The new babysitter is not what she seems …
When their usual sitter falls through, a couple hires an unknown sitter to watch their three children while they celebrate their anniversary. At first the kids like “Anna,” the new sitter, because she lets them do anything they want, but things start to take on an increasingly dark tone until they find themselves prisoners of a deranged woman who is planning to kidnap the youngest child to replace her own dead baby, and probably dispatch the older children in some gruesome and demented manner.
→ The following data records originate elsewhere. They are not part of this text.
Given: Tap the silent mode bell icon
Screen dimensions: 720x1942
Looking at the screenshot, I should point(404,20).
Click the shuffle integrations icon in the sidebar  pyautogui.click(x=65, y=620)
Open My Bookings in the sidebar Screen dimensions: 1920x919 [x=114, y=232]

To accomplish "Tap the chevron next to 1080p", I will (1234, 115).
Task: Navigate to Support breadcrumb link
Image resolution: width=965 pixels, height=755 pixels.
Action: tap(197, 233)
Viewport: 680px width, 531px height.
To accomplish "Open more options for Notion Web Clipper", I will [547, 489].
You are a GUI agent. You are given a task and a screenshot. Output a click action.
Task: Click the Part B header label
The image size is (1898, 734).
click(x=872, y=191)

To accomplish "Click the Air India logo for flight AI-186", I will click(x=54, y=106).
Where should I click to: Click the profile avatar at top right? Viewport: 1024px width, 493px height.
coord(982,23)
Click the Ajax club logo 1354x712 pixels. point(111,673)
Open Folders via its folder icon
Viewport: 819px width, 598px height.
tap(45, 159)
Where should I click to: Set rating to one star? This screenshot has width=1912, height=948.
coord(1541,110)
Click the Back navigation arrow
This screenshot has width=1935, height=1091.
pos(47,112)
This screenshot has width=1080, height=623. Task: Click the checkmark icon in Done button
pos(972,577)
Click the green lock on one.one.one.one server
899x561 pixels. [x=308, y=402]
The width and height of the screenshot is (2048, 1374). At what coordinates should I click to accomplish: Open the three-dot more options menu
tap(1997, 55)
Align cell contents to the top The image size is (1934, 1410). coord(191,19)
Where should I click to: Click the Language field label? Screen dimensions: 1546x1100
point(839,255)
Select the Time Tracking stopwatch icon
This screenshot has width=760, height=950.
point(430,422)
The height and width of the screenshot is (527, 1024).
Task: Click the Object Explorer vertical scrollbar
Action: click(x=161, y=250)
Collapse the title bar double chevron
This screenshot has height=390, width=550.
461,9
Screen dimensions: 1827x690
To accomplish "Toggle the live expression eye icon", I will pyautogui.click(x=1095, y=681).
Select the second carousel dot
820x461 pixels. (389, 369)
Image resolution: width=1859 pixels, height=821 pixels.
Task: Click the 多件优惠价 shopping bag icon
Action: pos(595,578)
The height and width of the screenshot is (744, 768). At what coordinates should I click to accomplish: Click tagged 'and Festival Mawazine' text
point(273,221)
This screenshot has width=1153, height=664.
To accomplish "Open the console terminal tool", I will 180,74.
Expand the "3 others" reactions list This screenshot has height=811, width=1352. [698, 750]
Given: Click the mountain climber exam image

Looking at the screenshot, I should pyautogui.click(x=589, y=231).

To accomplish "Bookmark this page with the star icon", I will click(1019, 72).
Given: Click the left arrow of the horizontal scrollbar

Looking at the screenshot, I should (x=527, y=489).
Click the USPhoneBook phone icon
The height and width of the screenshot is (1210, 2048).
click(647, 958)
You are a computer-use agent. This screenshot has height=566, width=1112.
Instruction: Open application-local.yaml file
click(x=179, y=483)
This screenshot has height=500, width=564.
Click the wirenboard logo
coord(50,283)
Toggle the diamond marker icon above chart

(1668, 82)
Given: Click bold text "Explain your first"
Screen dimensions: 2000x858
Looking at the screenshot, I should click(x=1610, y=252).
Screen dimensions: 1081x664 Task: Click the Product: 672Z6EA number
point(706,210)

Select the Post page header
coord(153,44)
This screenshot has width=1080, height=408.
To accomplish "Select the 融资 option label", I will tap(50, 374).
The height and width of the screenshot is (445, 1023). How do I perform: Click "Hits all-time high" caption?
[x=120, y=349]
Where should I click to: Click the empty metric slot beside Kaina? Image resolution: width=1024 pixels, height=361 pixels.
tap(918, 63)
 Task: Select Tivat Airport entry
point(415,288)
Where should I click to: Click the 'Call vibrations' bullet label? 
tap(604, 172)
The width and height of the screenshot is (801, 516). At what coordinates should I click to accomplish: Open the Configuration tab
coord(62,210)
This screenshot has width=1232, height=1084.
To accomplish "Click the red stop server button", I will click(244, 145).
The first half of the movie was pretty good. The atmosphere was tense and uneasy, and Sarah Bolger plays the sitter’s gradual descent into madness very believably. But there were a few too many plot holes: when the old sitter comes to check on them, why don’t the kids make a break for it? If the oldest boy can escape to the backyard tree house to meet up with his friend (in what felt like the setup to a “Goonies”/”Stranger Things” scenario that never happens), why can’t he escape to a neighbor to alert an adult? And who is the male accomplice who dies in an ill-conceived attempt to delay the parents’ return? The slow build-up of the first half feels rushed and slipshod in the second.
Netflix gave this to me in a list of recommendations surrounded by horror movies, but I’m not sure this quite qualifies. It’s more a psychological thriller in the mold of “Single White Female” or “The Hand That Rocks the Cradle”–it has some tense and frightening moments, but lacks the intensity I expect of a true horror movie.